(Bloomberg) — Anyone approaching the railroad tracks late last month from U.S. Route 119 outside Cumberland, Kentucky, would have seen the mass of pop-up tents, and perhaps the hand-scrawled sign in capital letters, darkened from heavy rain: “COAL OR WORKERS — WHICH SIDE ARE YOU ON?”
A little more than a mile down the tracks, some 100 CSX Corp. railcars are piled high with coal mined by Blackjewel LLC from the hills of Harlan County. David Pratt Jr., a 29-year-old father of three, is one of more than 200 people who helped dig out that coal and haven’t been paid for it.

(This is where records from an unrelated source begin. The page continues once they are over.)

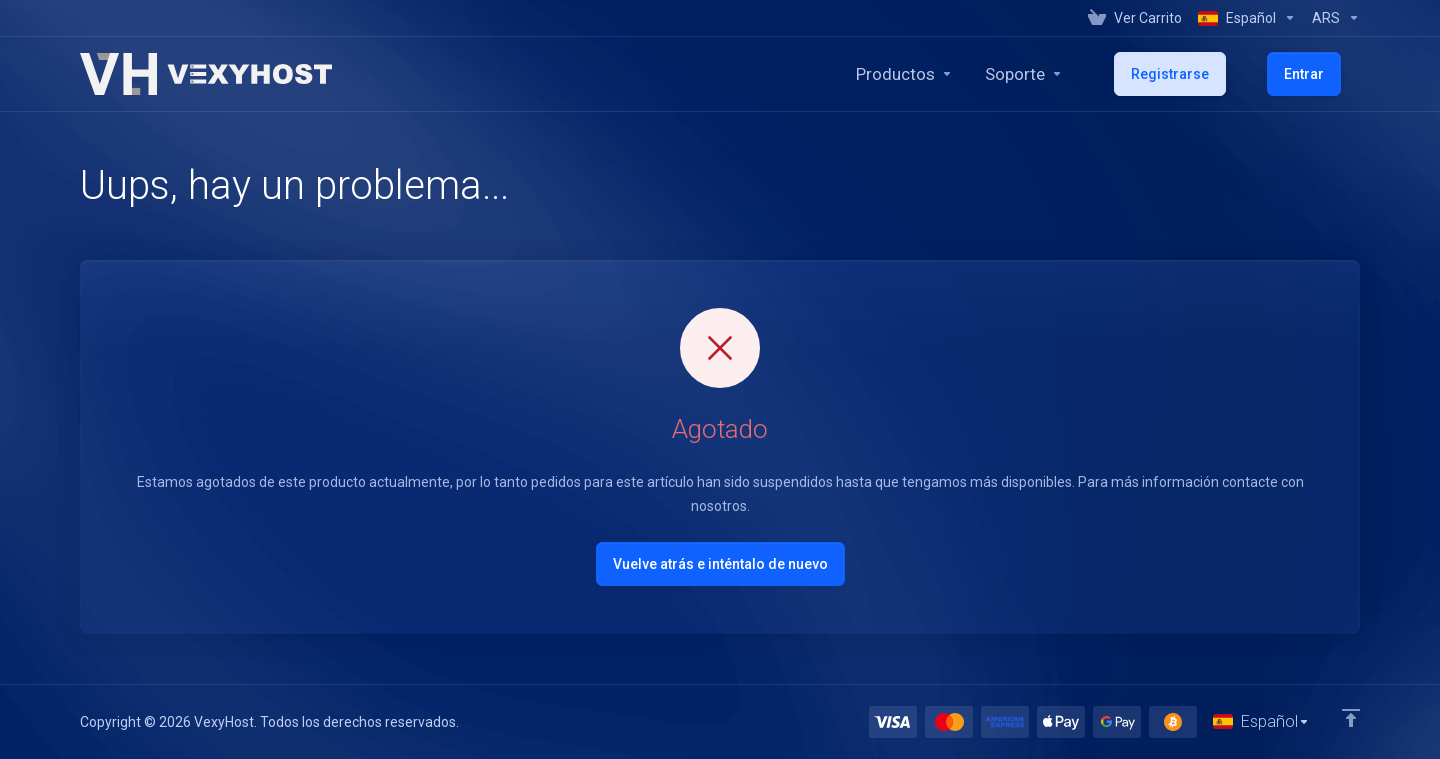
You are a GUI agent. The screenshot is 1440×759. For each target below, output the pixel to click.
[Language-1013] (1247, 18)
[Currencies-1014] (1332, 18)
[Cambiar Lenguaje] (1260, 721)
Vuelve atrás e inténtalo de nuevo (720, 564)
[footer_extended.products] (967, 74)
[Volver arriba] (1351, 716)
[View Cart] (1135, 18)
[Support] (1087, 74)
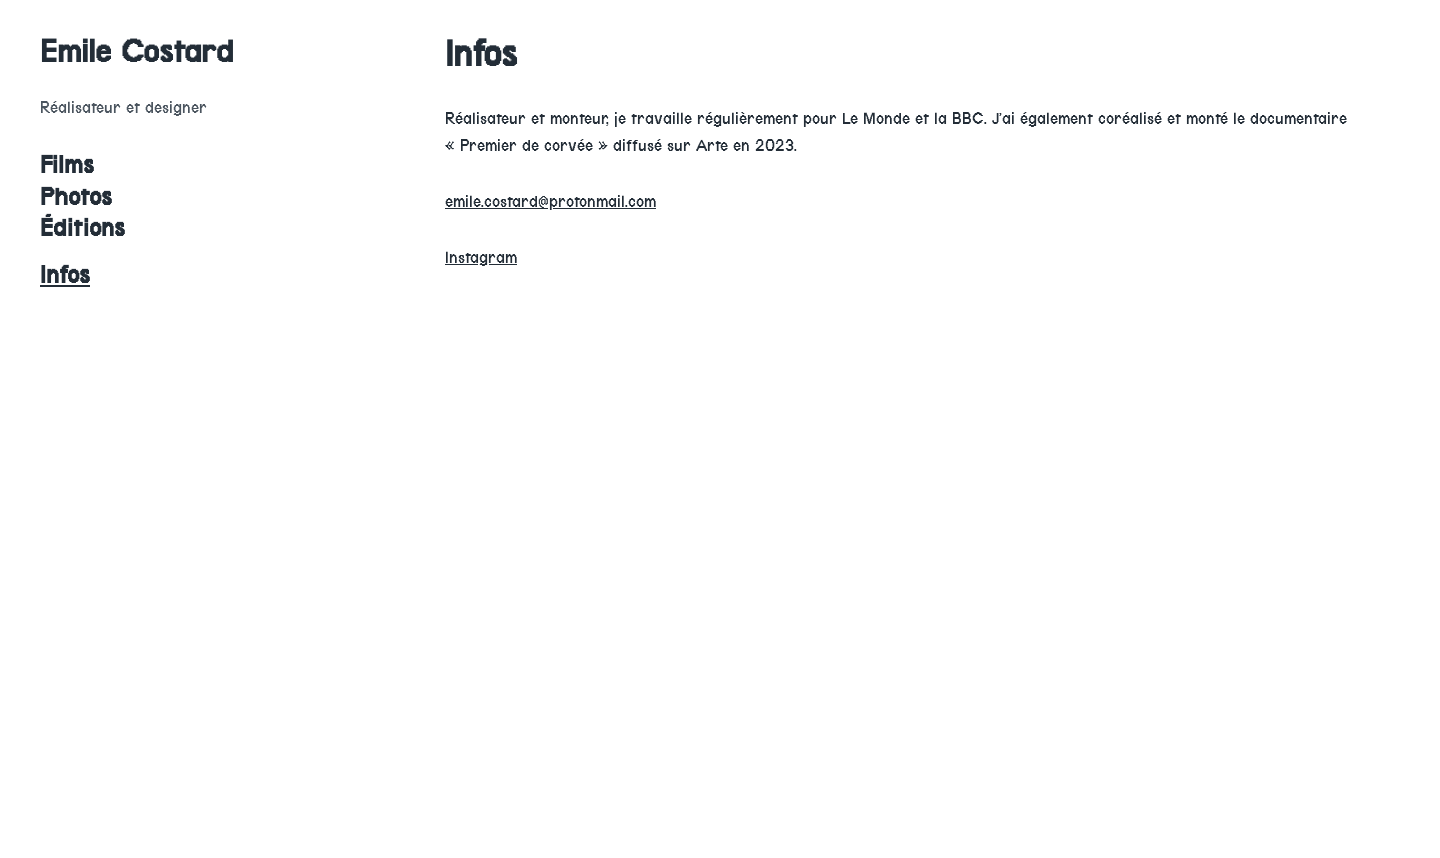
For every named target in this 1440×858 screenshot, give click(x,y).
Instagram (481, 257)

That’s why he’s helped block the tracks that lead out of the coal mine south of Cumberland for more than a month. No wages, no coal. “They can’t railroad us,” said Pratt, among about 1,700 people idled across the country after Blackjewel filed for Chapter 11 bankruptcy on July 1.
Pratt’s paycheck for the first half of June bounced, and the second one never came. The same had happened to other miners that milled about camp that day.
Early court papers said the back wages total at least $664,000. “That’s money that we’ve worked for — all the Blackjewel employees — that we earned,” Pratt said. “We deserve it.” Making good on payroll is usually routine in bankruptcy, one of the first matters of business.